Eliminating all state taxes on long-term capital gains and providing incentives to encourage biotech start-ups and investment are among the recommendations advanced in The Competitive Edge: Rethinking Rhode Island Tax Policy for Success in the New Economy, the first report from the Tax Competitiveness Committee of the Rhode Island Economic Policy Council (RIEPC). Governor Lincoln Almond requested RIEPC review the state’s tax policy and recommend mechanisms for enhancing Rhode Island’s tax competitiveness in the New Economy.
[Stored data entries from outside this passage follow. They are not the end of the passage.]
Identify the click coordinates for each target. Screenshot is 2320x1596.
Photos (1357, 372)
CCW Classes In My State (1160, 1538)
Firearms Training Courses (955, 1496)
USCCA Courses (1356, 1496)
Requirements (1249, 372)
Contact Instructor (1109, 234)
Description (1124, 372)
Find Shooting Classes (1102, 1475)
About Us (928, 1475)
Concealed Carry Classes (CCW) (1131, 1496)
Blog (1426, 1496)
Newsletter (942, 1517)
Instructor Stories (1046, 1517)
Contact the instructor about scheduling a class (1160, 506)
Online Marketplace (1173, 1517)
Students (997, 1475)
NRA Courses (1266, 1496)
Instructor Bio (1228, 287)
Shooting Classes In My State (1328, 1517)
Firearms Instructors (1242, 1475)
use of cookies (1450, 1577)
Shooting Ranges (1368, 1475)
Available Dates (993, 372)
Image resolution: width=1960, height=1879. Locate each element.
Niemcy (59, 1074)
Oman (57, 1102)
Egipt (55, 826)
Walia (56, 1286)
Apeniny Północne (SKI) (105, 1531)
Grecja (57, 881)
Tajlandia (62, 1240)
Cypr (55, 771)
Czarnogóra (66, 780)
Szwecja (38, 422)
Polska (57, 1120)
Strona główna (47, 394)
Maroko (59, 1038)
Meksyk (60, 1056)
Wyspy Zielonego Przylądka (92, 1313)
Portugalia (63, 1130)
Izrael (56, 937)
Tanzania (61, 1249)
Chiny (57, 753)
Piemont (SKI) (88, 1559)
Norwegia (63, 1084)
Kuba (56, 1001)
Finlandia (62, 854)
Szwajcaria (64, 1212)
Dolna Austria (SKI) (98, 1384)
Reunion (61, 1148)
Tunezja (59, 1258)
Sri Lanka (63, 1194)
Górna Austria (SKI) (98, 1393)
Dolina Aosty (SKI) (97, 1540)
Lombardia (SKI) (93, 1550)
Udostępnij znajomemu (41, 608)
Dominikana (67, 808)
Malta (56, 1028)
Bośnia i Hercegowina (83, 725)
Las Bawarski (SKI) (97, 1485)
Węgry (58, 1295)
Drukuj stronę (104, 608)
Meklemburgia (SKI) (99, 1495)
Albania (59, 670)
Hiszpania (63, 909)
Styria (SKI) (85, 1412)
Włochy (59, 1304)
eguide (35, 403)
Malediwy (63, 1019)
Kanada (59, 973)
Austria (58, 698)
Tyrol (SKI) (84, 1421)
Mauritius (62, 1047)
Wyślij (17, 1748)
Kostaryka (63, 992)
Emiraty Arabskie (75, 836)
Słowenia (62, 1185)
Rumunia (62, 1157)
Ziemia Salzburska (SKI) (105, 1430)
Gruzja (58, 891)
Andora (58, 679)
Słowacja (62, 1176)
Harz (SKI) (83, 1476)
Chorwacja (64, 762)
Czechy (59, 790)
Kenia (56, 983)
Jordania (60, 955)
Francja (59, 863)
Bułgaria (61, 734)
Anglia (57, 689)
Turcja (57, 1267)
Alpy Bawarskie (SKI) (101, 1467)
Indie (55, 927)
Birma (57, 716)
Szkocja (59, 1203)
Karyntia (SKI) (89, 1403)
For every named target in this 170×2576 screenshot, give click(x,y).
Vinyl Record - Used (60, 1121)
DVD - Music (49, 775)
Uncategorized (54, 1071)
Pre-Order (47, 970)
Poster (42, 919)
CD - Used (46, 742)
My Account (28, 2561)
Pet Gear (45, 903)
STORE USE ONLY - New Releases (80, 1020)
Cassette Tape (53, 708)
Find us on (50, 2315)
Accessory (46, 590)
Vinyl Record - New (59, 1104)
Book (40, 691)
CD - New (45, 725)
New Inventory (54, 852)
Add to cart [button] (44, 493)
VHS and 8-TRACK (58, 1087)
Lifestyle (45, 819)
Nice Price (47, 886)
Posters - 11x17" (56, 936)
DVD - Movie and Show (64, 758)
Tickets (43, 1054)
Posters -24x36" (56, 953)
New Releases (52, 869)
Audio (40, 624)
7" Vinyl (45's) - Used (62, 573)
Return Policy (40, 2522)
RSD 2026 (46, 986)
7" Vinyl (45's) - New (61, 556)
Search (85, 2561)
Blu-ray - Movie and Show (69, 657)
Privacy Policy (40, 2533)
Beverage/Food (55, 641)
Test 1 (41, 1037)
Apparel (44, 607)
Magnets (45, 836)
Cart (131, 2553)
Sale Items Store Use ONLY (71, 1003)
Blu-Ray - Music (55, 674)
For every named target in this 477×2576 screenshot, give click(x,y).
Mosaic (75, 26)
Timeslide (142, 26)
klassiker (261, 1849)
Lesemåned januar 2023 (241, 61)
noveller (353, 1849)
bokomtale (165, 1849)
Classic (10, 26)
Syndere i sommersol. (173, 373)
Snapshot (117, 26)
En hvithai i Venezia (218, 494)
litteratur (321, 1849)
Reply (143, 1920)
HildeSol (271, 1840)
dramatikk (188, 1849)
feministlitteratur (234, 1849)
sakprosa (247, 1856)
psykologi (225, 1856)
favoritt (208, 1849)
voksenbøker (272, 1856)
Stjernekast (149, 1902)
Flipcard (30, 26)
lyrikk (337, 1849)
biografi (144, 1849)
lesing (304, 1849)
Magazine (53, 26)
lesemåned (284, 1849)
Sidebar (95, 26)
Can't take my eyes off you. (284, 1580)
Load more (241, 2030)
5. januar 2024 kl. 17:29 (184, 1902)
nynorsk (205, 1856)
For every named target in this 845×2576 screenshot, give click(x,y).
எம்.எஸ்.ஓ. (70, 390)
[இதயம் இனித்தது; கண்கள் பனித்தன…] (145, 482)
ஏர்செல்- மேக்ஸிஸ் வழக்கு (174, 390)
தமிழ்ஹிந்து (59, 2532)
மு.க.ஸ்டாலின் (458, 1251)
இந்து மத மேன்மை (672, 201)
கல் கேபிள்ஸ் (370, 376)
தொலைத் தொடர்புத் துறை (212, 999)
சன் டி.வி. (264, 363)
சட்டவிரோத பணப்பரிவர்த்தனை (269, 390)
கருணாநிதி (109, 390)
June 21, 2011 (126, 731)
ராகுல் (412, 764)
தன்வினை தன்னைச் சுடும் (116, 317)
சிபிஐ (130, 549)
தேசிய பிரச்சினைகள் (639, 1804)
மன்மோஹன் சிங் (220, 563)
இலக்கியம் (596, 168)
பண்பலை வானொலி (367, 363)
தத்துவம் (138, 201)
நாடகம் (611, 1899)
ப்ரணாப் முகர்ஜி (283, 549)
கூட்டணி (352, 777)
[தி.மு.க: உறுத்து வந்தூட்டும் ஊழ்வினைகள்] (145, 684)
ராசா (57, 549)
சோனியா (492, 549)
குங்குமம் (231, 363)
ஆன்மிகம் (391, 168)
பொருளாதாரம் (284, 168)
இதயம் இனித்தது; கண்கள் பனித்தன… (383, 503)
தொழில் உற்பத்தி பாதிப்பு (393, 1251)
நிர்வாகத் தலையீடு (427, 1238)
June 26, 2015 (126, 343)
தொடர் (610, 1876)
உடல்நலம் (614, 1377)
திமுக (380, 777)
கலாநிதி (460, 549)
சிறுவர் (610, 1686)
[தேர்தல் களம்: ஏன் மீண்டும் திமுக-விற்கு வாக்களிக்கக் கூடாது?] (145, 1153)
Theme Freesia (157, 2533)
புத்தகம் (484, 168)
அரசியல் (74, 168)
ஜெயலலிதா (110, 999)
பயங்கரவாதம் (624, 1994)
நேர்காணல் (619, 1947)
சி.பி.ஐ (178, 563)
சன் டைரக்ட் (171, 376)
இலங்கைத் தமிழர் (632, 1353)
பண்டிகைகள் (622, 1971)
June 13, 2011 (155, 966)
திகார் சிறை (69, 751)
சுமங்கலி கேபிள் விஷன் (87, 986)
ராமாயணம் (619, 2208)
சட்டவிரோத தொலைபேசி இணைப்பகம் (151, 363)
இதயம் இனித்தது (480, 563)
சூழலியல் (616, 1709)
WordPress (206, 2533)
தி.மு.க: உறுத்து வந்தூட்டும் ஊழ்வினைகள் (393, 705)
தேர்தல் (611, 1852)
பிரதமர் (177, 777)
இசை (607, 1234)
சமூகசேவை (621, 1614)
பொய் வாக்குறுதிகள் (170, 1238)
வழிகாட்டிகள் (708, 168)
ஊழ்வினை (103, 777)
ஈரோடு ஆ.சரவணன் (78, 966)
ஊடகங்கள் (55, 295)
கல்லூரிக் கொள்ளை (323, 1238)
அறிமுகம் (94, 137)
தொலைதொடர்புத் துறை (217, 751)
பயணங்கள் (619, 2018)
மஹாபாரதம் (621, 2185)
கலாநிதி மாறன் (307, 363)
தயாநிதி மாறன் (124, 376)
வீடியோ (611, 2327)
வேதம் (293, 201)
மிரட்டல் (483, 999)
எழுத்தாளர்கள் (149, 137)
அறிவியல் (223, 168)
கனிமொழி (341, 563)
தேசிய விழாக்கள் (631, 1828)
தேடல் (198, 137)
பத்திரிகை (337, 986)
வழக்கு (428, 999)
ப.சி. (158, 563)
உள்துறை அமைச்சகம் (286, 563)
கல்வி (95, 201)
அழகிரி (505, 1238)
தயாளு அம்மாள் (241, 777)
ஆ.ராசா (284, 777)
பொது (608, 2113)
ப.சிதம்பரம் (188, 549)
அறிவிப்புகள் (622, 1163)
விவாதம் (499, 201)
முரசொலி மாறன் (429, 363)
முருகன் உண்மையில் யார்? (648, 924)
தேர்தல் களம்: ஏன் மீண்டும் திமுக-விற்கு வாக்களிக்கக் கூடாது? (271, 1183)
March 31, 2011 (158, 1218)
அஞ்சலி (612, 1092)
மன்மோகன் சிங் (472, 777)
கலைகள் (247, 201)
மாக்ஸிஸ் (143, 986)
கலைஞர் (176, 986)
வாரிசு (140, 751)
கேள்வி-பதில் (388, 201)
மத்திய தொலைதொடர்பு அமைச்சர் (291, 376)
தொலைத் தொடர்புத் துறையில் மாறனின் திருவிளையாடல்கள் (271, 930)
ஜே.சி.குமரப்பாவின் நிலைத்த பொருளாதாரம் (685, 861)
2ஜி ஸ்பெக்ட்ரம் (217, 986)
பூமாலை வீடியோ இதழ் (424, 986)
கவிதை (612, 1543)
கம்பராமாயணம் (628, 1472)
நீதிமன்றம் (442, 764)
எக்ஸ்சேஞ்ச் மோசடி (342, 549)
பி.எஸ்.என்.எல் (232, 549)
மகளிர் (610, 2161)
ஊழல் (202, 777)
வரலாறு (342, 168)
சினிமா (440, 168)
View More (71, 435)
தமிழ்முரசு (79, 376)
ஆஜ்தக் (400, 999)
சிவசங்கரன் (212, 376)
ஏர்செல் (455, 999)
The report identifies four specific recommendations for the state to consider to encourage high-wage, New Economy growth, including:

  • Phase out taxes on all long-term capital gains.
  • Adjust the corporate apportionment formula to double-weight for sales and phase in 100 percent weighting of sales for manufacturing.
  • Extend the net operating loss (NOL) carry-forward from the current five-year limit to 20 years for start-up biotech firms.
  • Modify exemptions to the sales and use tax to benefit the state’s biotech industry cluster, including amending the sales and use tax exemption for research and development equipment to include consumables and clarifying the tax code to incorporate pollution prevention devices in the exemptions to the sales and use tax.

Chaired by Edward Mazze, PhD, Dean of the College of Business Administration at the University of Rhode Island, the 15-member Tax Competitiveness Committee is composed of industry, labor, and public representatives.